静かでスムースな電気自動車。それゆえ路上では歩行者や自転車走行者に気づかれず、「来てますよ」「通りますよ」というアピールをしなければならない——のだが。
TEXT:安藤 眞(ANDO Makoto)

 数日前から、某社の電動車を借りて乗っている。変速機はないしモーターのトルクは強いから、峠道の上りでも、ギヤが合わずにもどかしい思いをすることはないし、パワーが必要になってもメカノイズも排気音も高まらないから、1.5L自然吸気エンジン程度しかパワーはないのに、苦しげな音は出ず、非力感はまったく感じない。なるほど電気駆動って気持ちいなぁ、とは思うのだが、いただけないのが接近警報だ。

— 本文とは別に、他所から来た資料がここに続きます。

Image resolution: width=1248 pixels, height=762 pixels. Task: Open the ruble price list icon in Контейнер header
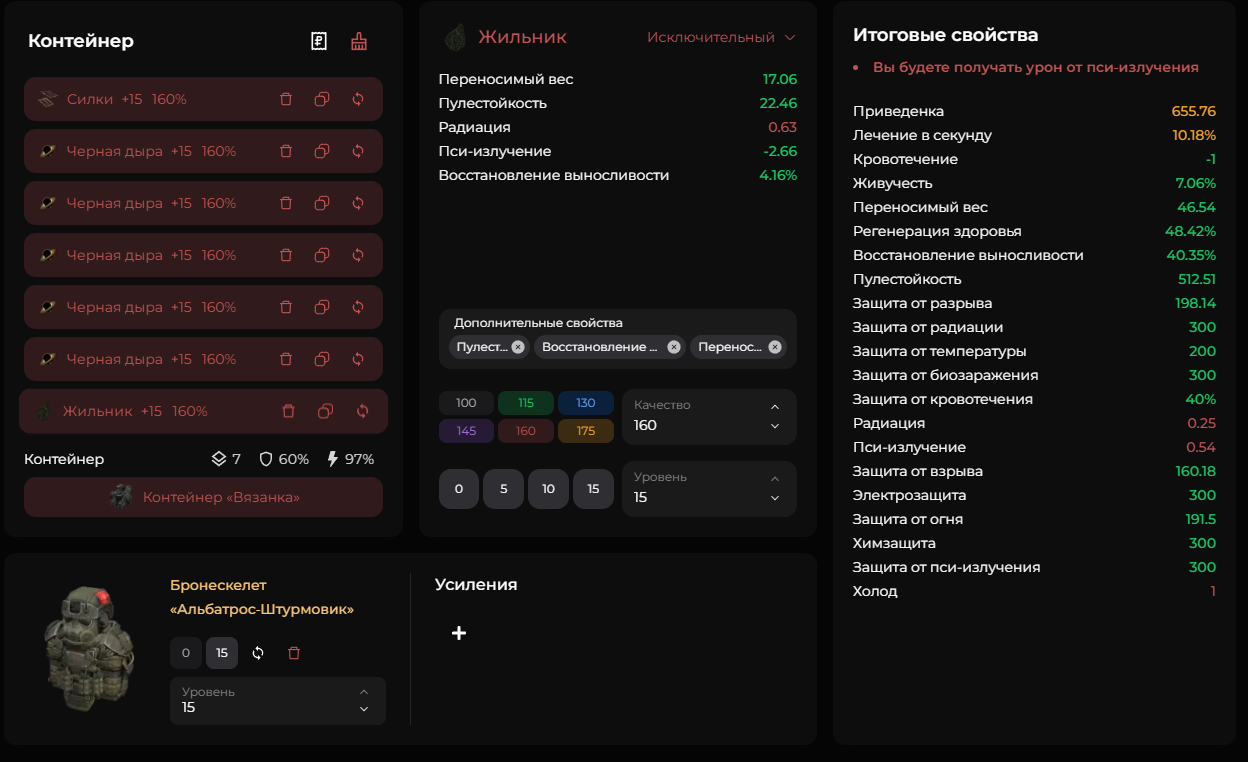319,41
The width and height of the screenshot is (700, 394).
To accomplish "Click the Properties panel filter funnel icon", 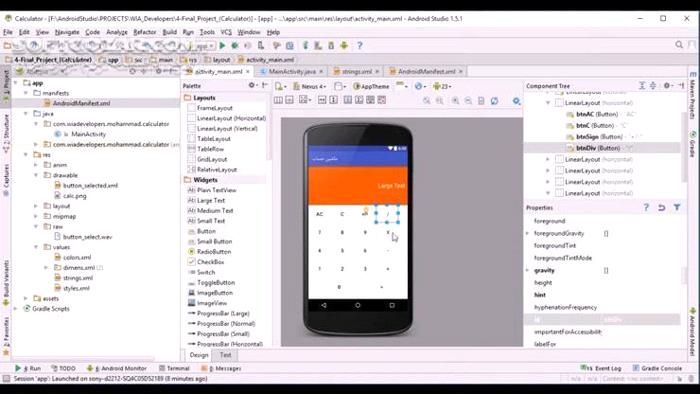I will [677, 207].
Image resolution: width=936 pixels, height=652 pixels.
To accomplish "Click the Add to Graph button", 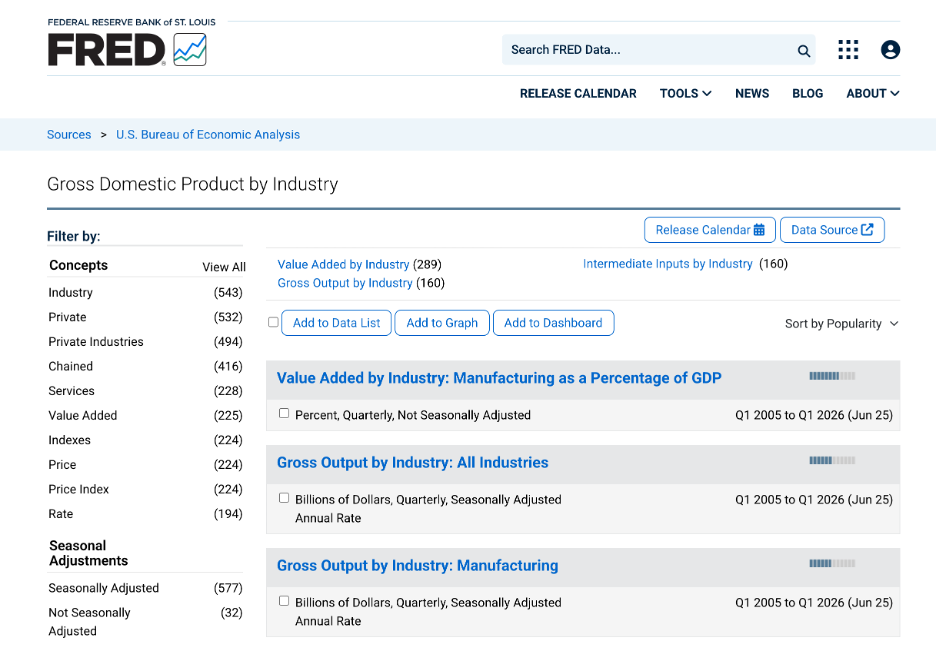I will 442,323.
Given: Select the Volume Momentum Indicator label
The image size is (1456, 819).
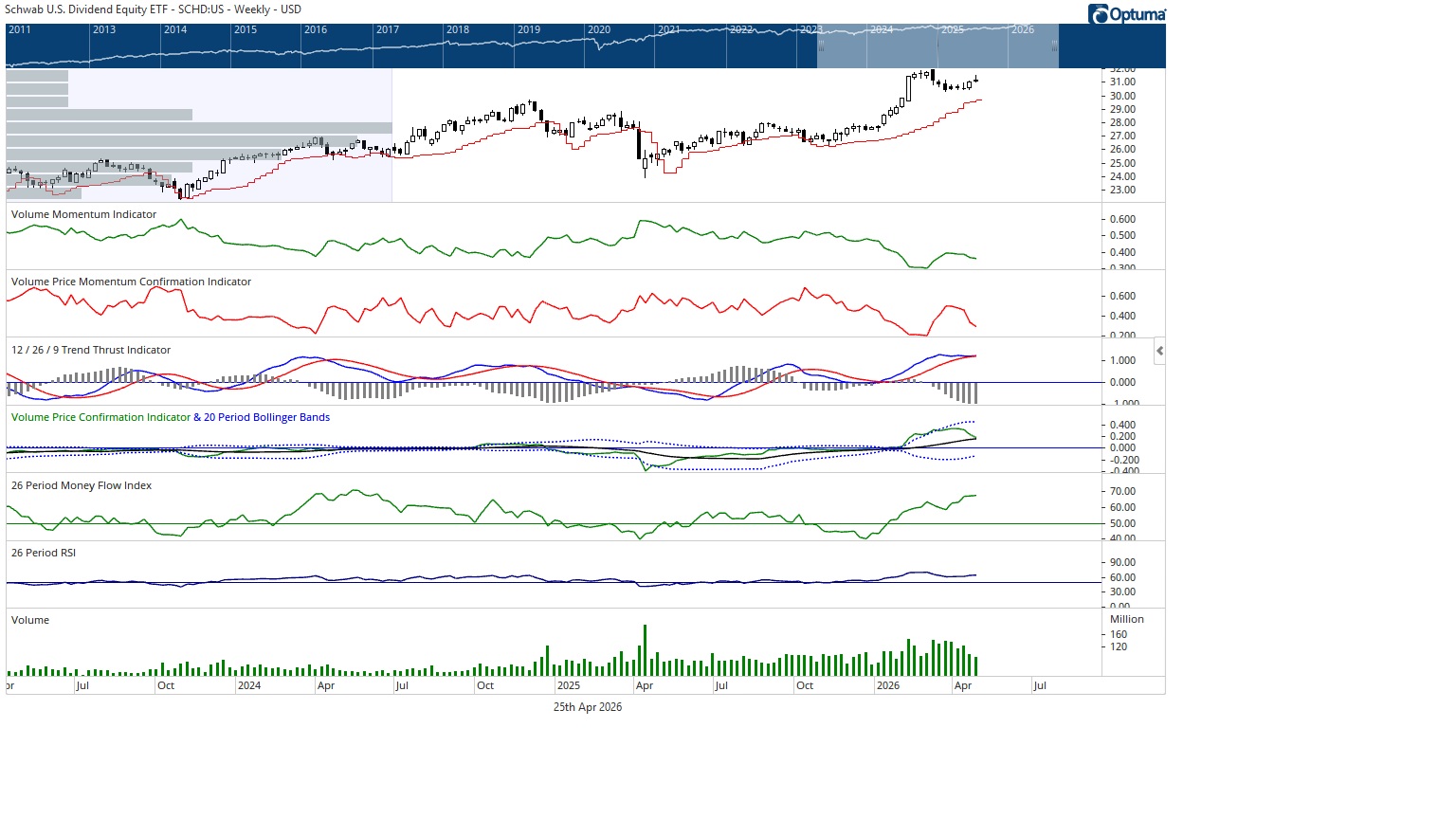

 電気駆動だからノイズが小さいのがメリットなのに、車速が落ちると「うにょん、わにゃん」という妙ちくりんな音が車内に侵入してきて、不愉快であることこの上ない。世の中には「低速域ではなるべくエンジンをかけないように制御しています」というハイブリッド車もあるというのに、これではその努力も台無しではないか。

 もちろん、目の不自由な人の安全のために付けられているのは理解している。しかし、目の不自由な人が歩いていたら、ぶつからないように最徐行するのがドライバーの務めであるはずだから、こんなものを付ける必要があるのかというところに、そもそもの疑問があるのだが、まあ付いていること自体を否定するのはやめておこう。

(PHOTO:SKODA)

 それにしても、だ。車速が30km/hを下回ると必ず音が出るというのは、どうにかならないものだろうか。単純な車速検知型だから、高速道路で渋滞している最中でも出る。幹線道路の交差点で、歩道との間に縁石があっても出る。恐らく、聞かせるべき対象者がいる環境は、音が出ている時間の1%もないだろう。にもかかわらず、不快な音が、律儀に出る。これ、誰も馬鹿馬鹿しいとは思わないのだろうか?

 たとえば先行車がいれば、自車から音を出す必要はないのだから、衝突軽減ブレーキのカメラで先行車を認識したら音を出さなくするとか、歩行者を認識するまでは音を出さないようにするとか、一時停止標識を認識した場合には音を出すとか、不要な時には音を出さないという工夫は、いくらでもできるような気がする。

 警報音のために新たにECUが必要になるようではコストに響くから、難しいのかも知れないが、電動車が普及すれば、街中で信号が変わるたびにそこら中からあの音が聞こえてくるようになるはずで、そんな町を歩くのは嫌だなぁ、と、今から心配している。